Day 2 of 5
⏱ ~60 minutes
WebSockets in 5 Days — Day 2

Socket.io Basics

Server setup, emitting events, client connections, namespaces.

Why Socket.io Instead of Raw WebSockets?

Raw WebSockets are powerful but minimal — you get a message channel and that's it. Socket.io adds rooms, namespaces, automatic reconnection, event names, and fallback to HTTP long-polling when WebSockets aren't available. For most real-time apps, Socket.io is the right choice.

💡
Socket.io vs raw WebSockets: Use raw ws when you need the lowest latency and smallest payload (gaming, IoT). Use Socket.io for app-level features: chat, notifications, live updates.
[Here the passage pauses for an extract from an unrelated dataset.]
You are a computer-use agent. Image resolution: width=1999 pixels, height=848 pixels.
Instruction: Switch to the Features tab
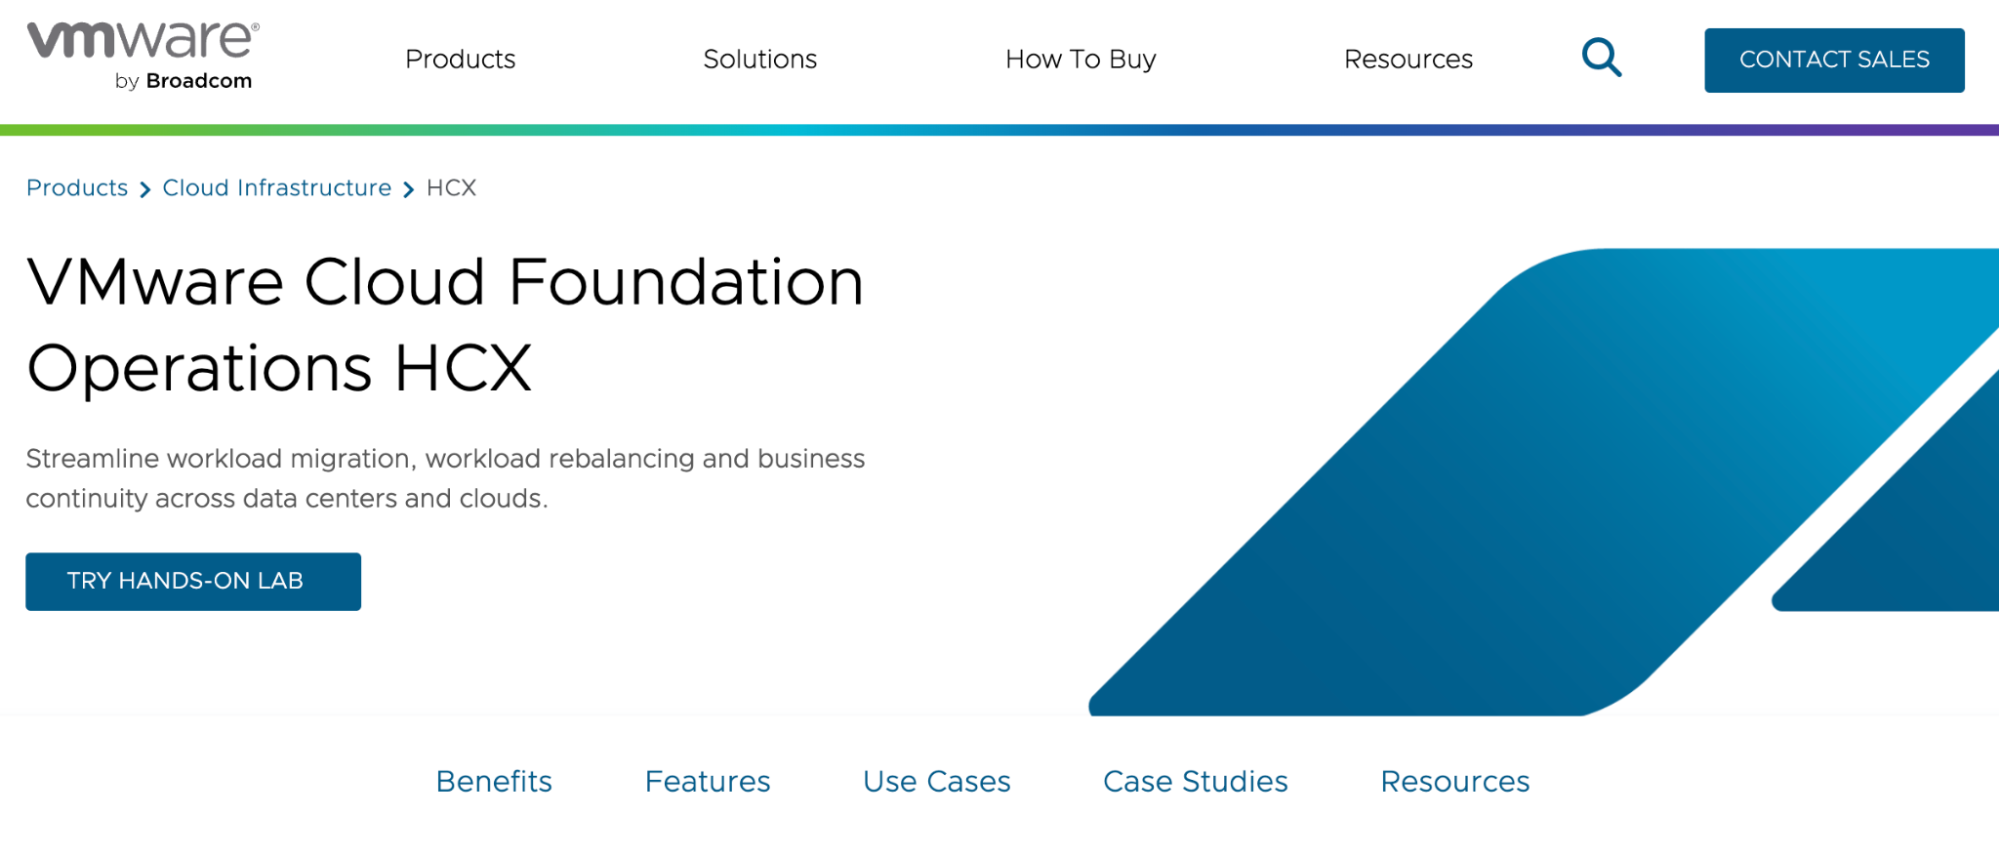(x=707, y=781)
Setting Up a Socket.io Server

server.js — Socket.io Setup
const express = require('express');
const { createServer } = require('http');
const { Server } = require('socket.io');

const app = express();
const httpServer = createServer(app);
const io = new Server(httpServer, {
  cors: { origin: '*' } // Configure properly in production
});

io.on('connection', (socket) => {
  console.log('User connected:', socket.id);

  // Listen for a 'message' event from the client
  socket.on('message', (data) => {
    console.log('Message from', socket.id, ':', data);
    // Emit back to everyone including sender
    io.emit('message', { from: socket.id, text: data });
  });

  socket.on('disconnect', () => {
    console.log('User disconnected:', socket.id);
  });
});

httpServer.listen(3000, () => {
  console.log('Server running on http://localhost:3000');
});

Emitting Events

Socket.io uses named events rather than raw messages. This makes your code much easier to read and maintain. There are four main ways to emit:

Emit Patterns
// To the sender only
socket.emit('event', data);

// To everyone except the sender
socket.broadcast.emit('event', data);

// To everyone including sender
io.emit('event', data);

// To a specific room
io.to('room-name').emit('event', data);

Namespaces

Namespaces let you create separate communication channels on the same server. Each namespace has its own event handlers and rooms — useful for separating admin traffic from user traffic or building multi-tenant apps.

Namespaces
// Server: create a namespace
const adminNS = io.of('/admin');
adminNS.on('connection', (socket) => {
  socket.emit('welcome', 'You are in the admin namespace');
});

// Client: connect to a namespace
const adminSocket = io('/admin');
adminSocket.on('welcome', (msg) => console.log(msg));
📝 Day 2 Exercise
Socket.io Counter App
  1. Install: npm install express socket.io
  2. Build a server that tracks a counter. When any client emits increment, the server increments and broadcasts the new count.
  3. Create a simple HTML page with two buttons: Increment and Decrement. Connect via Socket.io CDN.
  4. Open multiple browser tabs and verify all tabs update in real time.
  5. Add a reset event that only admin clients (use a query param to identify) can send.

Day 2 Summary

  • Socket.io adds rooms, namespaces, auto-reconnect, and named events on top of WebSockets.
  • Named events (socket.on('eventName')) make code readable and maintainable.
  • Four emit patterns: to sender, to others, to all, to a room.
  • Namespaces isolate traffic without multiple servers.